■ **Information shown**

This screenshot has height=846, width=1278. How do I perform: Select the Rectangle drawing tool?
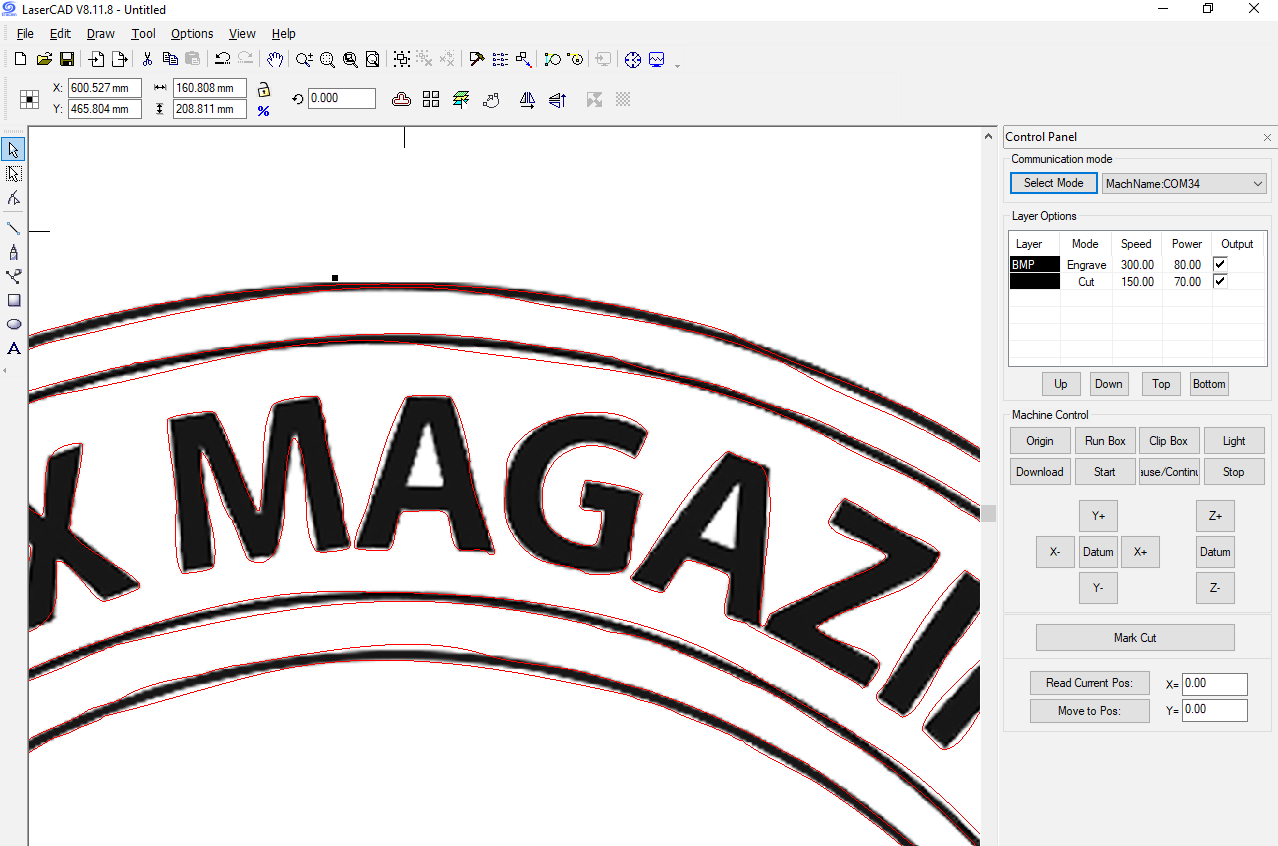tap(14, 300)
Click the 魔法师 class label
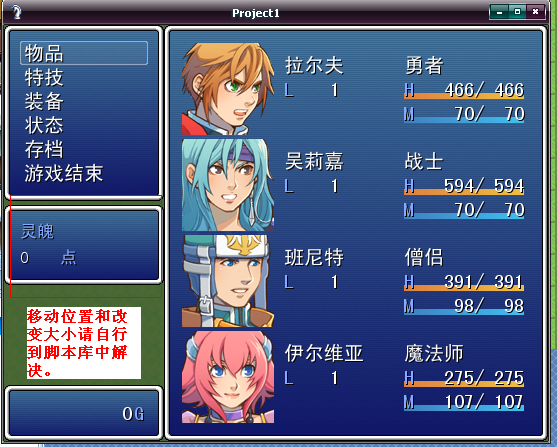 (x=434, y=354)
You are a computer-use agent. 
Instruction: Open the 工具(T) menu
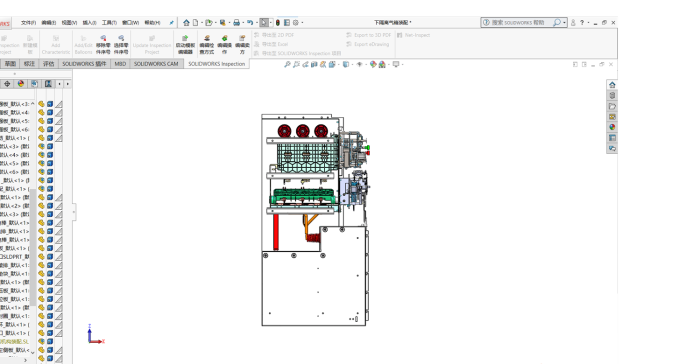coord(109,23)
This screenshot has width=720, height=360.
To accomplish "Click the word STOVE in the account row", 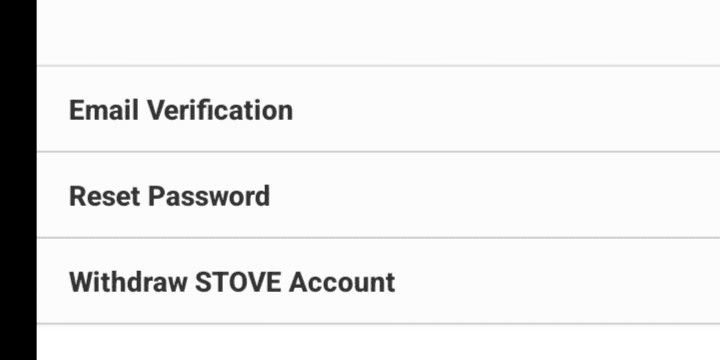I will [237, 282].
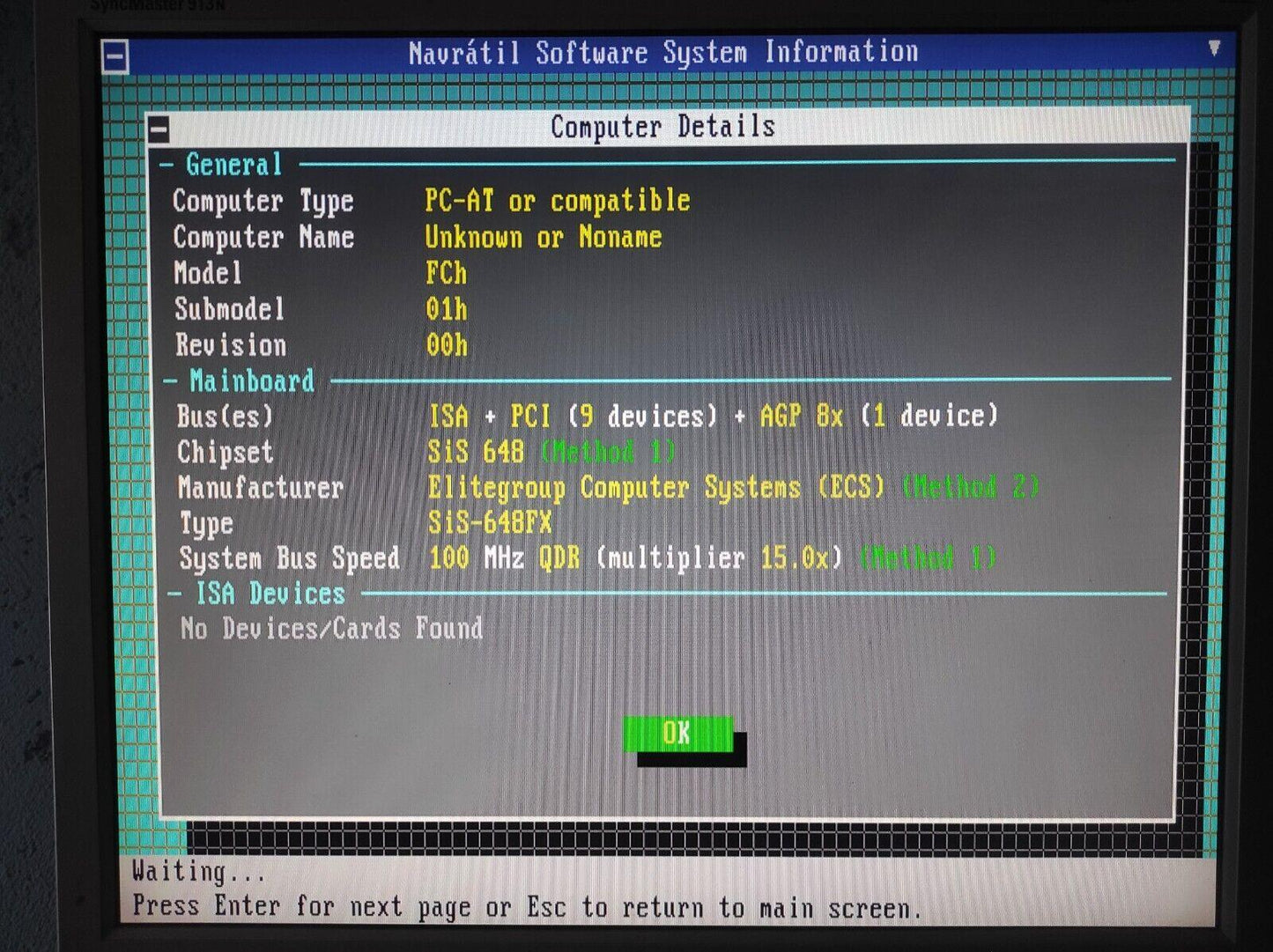Select the ISA Devices section header
Screen dimensions: 1273x952
point(270,594)
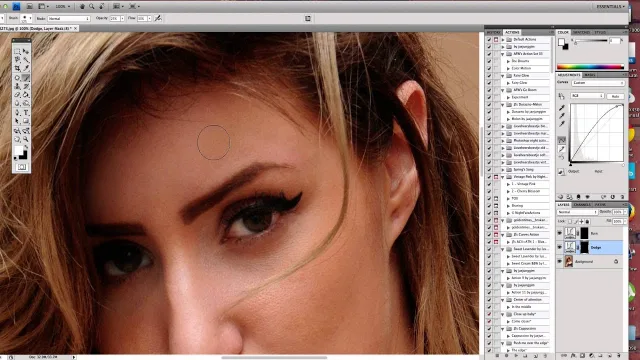Open the Essentials workspace switcher
Image resolution: width=640 pixels, height=360 pixels.
pyautogui.click(x=611, y=7)
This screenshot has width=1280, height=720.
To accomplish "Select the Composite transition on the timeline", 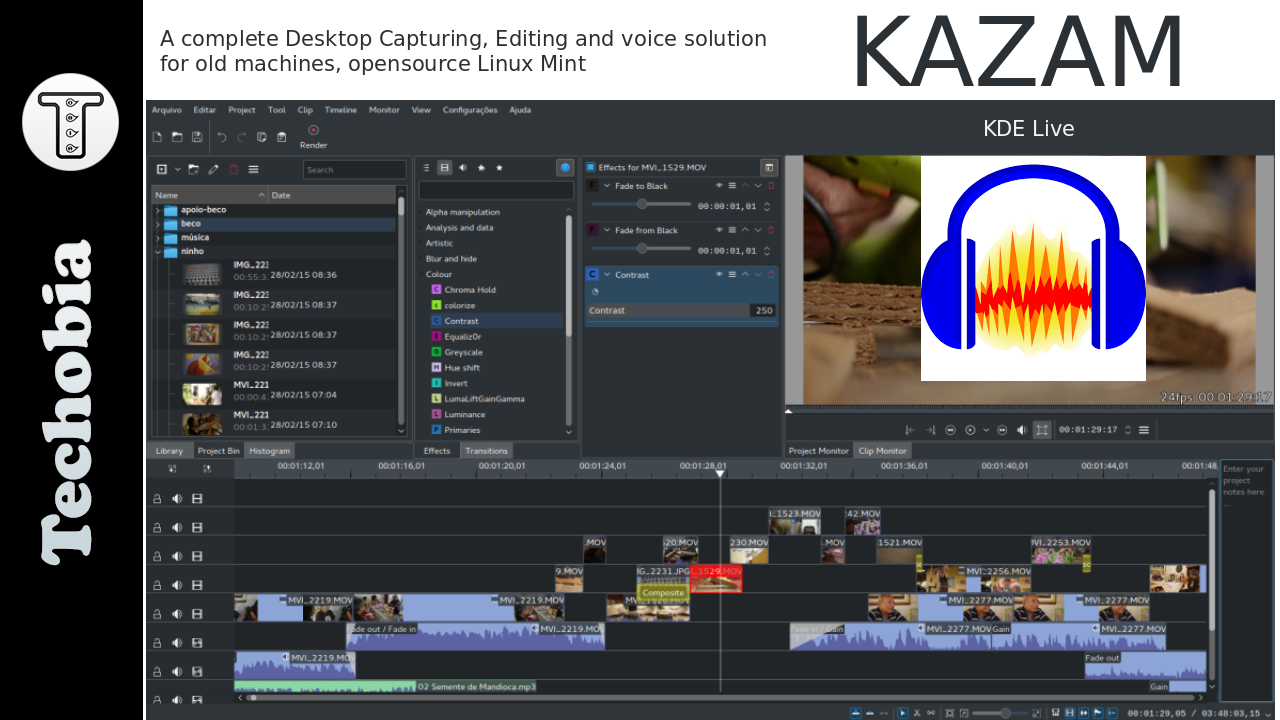I will [663, 593].
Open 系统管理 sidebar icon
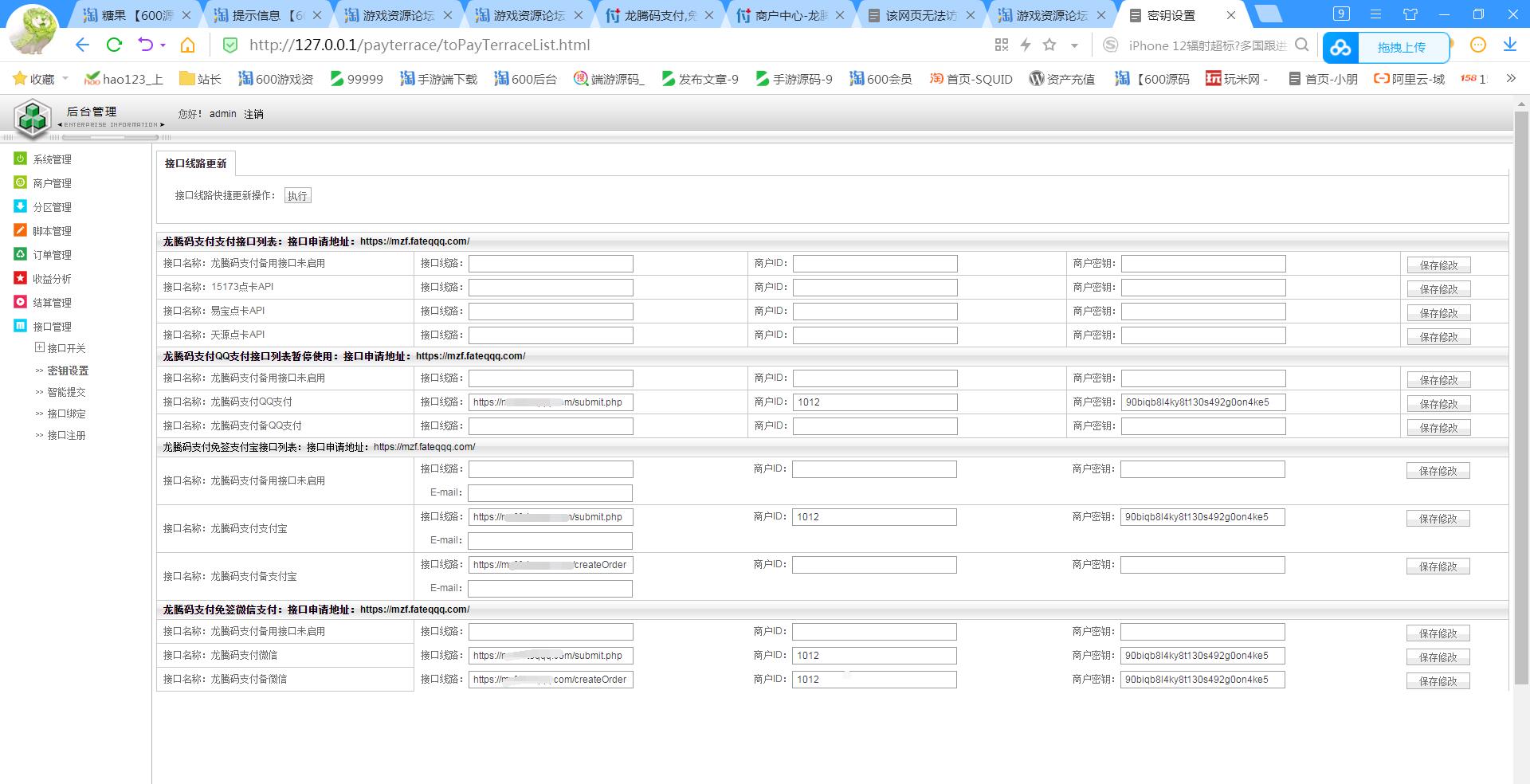Image resolution: width=1530 pixels, height=784 pixels. (x=21, y=159)
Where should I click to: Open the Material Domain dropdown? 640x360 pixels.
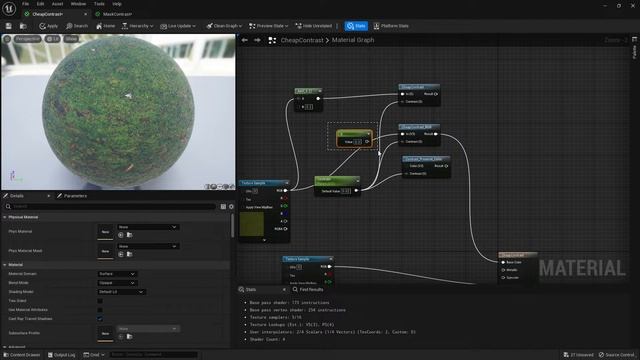pyautogui.click(x=117, y=274)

■ **Exercise**
What is needed is a word-for-word restatement of the lines from the one holding "Open 系统管理 sidebar icon" to the final line of the data above, inclusive, without any pictures.

■ **Result of the task**
Open 系统管理 sidebar icon
Image resolution: width=1530 pixels, height=784 pixels. (x=21, y=159)
Where should I click to: Open the Material Domain dropdown? 640x360 pixels.
pyautogui.click(x=117, y=274)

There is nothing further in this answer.